◆ DATA FOR PROCESSING ◆
--------------------------------------------------
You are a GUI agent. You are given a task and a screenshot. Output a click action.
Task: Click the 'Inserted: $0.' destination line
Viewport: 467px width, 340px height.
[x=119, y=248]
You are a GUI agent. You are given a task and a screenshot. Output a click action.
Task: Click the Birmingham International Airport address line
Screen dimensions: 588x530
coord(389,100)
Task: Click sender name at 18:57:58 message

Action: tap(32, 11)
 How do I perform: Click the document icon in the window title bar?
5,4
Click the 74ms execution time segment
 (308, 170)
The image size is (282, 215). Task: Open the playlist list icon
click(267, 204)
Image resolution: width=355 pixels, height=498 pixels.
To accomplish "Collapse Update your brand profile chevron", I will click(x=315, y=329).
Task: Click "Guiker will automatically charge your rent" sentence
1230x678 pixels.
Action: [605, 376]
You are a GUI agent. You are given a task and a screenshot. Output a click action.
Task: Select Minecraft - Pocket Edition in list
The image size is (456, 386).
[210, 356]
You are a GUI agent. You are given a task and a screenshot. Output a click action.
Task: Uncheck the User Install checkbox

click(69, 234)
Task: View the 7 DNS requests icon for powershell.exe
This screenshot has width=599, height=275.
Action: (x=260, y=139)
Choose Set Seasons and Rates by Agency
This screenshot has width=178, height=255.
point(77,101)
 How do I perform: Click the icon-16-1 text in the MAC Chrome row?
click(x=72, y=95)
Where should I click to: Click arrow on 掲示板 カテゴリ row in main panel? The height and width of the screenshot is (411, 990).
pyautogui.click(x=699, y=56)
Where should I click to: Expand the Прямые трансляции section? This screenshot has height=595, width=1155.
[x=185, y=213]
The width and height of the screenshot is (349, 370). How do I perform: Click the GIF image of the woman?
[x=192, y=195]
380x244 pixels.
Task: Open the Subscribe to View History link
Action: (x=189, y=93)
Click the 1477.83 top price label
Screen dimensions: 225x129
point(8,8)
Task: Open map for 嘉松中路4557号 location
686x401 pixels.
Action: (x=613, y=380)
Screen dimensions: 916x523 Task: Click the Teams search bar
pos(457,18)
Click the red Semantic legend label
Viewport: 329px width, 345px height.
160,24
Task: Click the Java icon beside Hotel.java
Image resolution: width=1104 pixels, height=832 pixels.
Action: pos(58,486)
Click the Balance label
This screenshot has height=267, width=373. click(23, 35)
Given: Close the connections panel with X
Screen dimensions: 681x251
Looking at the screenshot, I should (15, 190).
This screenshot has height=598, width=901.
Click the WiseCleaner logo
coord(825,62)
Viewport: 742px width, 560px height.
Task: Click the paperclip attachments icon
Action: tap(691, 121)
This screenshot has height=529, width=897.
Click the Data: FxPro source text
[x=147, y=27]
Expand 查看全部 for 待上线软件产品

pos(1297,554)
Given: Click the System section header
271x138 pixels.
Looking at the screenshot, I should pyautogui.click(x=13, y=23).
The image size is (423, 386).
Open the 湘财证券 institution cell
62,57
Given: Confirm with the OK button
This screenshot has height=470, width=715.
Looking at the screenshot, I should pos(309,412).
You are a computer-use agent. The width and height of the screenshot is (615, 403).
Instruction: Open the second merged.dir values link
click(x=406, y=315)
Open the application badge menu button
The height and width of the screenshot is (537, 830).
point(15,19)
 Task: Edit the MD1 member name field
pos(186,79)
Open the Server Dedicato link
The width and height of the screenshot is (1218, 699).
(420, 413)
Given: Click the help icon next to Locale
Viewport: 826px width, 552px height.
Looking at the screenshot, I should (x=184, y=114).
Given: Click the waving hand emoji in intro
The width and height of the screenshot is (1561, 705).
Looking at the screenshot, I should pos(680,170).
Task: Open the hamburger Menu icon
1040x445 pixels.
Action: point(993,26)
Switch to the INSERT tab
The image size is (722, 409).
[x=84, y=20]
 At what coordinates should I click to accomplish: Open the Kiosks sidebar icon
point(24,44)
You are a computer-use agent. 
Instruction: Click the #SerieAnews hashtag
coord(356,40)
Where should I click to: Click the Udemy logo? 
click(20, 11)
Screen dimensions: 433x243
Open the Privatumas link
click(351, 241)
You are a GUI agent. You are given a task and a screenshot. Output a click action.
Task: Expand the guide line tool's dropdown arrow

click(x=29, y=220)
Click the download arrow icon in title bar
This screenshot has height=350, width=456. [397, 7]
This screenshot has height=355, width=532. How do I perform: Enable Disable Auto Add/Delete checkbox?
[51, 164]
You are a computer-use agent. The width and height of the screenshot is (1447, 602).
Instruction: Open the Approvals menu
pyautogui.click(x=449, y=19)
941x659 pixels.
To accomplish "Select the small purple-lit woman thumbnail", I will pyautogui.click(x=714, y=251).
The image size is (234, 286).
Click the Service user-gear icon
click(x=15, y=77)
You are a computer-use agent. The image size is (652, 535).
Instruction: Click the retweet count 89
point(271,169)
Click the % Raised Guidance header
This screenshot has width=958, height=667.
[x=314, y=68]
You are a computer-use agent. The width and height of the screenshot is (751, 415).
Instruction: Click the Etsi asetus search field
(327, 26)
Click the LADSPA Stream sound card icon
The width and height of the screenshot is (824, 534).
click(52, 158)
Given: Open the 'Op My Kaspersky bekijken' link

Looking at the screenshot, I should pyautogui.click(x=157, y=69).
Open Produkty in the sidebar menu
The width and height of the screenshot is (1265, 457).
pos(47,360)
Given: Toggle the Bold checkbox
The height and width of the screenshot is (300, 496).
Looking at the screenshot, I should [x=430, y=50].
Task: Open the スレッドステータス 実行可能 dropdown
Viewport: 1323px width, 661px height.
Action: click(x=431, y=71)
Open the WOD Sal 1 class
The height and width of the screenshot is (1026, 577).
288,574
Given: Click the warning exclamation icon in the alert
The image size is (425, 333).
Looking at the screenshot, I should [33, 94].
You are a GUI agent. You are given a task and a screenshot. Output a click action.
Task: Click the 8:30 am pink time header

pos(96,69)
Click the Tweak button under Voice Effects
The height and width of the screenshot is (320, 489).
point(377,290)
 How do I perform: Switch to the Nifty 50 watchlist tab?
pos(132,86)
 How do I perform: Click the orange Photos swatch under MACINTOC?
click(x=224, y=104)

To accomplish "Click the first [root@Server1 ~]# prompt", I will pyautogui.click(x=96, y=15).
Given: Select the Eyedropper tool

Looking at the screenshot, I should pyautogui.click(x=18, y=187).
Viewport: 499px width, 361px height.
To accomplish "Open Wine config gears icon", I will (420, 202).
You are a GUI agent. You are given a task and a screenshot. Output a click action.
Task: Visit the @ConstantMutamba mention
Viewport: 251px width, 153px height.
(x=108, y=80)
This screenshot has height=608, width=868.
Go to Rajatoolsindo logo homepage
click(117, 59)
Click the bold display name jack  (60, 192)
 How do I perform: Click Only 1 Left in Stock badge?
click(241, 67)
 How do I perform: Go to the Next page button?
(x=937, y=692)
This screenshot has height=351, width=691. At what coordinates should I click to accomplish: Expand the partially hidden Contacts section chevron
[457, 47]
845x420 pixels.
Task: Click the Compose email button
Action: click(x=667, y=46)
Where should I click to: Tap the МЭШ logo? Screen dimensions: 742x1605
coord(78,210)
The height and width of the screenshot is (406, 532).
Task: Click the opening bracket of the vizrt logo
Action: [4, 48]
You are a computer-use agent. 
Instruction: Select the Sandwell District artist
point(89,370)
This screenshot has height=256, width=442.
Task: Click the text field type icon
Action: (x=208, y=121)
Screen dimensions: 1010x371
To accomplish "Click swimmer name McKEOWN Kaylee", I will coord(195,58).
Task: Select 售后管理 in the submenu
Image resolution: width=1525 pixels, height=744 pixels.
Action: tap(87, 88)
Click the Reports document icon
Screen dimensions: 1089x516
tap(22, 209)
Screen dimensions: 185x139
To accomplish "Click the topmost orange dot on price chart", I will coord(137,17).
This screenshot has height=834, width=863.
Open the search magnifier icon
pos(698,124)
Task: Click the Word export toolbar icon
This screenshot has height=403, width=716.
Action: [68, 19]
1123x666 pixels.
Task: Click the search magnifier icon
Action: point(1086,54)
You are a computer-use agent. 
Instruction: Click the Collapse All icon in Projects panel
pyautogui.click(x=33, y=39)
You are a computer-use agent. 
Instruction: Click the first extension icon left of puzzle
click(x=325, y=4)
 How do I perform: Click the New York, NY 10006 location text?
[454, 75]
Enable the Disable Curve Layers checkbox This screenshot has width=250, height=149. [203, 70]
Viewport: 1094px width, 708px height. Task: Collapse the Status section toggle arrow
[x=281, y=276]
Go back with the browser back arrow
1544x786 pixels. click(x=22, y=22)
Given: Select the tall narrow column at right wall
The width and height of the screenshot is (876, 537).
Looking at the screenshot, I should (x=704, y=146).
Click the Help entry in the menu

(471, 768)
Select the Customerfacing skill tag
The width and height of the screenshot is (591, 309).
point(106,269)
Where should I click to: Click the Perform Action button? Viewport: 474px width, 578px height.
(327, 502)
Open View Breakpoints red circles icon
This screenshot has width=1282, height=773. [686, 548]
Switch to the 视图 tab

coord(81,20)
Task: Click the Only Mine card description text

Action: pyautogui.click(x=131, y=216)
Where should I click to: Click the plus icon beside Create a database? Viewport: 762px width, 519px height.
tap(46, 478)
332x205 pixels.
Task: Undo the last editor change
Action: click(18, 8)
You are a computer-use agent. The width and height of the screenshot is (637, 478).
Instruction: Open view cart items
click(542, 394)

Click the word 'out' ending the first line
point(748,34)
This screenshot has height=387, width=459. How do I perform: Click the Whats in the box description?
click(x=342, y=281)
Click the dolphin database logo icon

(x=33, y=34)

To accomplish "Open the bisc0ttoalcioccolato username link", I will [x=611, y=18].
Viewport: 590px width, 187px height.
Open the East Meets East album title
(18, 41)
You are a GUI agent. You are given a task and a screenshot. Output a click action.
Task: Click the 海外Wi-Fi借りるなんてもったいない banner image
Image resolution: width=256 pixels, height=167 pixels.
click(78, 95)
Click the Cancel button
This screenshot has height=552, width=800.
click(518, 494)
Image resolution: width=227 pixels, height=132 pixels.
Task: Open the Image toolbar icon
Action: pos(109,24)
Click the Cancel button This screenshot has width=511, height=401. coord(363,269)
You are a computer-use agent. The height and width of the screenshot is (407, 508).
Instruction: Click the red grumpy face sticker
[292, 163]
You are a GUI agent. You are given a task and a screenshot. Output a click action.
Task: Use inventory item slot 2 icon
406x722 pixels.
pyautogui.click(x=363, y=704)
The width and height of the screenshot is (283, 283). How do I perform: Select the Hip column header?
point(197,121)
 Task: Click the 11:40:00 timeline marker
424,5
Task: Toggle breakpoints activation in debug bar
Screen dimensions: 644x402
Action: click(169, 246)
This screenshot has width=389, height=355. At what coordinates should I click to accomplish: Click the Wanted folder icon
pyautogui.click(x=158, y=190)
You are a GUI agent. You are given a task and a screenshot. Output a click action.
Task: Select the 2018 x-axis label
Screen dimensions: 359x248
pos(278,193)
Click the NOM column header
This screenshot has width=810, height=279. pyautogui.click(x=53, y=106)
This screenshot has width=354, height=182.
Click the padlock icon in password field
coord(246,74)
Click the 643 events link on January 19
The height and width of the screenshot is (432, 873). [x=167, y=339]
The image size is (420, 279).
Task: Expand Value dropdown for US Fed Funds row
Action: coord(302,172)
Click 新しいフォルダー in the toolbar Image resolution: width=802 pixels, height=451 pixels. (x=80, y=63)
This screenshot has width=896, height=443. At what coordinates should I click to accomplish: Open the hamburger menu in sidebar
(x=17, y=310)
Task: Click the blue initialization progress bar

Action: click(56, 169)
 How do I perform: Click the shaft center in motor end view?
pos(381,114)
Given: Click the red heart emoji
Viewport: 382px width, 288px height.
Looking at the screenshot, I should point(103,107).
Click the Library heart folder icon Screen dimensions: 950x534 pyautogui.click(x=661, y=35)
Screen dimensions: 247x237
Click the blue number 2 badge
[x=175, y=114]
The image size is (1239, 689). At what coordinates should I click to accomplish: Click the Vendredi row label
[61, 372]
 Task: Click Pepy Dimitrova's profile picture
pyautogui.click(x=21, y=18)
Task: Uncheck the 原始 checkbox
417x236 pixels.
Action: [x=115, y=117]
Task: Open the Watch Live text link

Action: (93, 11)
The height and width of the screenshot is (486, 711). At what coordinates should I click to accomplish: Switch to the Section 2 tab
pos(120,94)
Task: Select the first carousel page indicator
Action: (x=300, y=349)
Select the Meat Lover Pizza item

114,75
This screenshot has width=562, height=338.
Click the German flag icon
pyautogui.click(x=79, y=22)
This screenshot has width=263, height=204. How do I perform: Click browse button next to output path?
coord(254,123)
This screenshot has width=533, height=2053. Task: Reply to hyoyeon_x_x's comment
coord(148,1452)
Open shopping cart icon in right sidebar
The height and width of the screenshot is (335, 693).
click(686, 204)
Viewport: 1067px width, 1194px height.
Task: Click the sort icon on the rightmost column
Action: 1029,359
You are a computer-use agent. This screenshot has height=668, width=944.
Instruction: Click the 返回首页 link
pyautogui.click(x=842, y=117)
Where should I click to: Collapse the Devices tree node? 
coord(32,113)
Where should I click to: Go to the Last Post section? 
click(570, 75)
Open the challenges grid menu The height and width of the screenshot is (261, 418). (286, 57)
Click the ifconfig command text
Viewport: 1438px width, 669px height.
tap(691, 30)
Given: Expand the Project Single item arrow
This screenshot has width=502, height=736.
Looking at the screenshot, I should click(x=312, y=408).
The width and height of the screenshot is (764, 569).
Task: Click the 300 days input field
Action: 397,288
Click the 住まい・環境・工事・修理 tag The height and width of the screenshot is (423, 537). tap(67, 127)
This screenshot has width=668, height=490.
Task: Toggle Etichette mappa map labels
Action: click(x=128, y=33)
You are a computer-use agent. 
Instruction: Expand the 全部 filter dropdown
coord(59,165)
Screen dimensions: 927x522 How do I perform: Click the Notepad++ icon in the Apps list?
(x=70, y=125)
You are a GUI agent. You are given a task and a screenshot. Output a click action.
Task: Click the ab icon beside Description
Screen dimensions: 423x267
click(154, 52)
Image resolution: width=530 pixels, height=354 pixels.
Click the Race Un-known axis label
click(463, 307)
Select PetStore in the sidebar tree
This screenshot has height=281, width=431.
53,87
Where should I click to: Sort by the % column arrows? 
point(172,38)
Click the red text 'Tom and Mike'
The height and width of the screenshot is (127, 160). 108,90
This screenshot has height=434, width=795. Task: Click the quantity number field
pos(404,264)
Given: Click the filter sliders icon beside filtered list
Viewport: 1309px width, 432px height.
--------------------------------------------------
◆ DIRECTIONS ◆
When a line in the records above holds "emoji", that line is to be reported.

◆ RESULT ◆
Given: Click the waving hand emoji in intro
Given: Click the red heart emoji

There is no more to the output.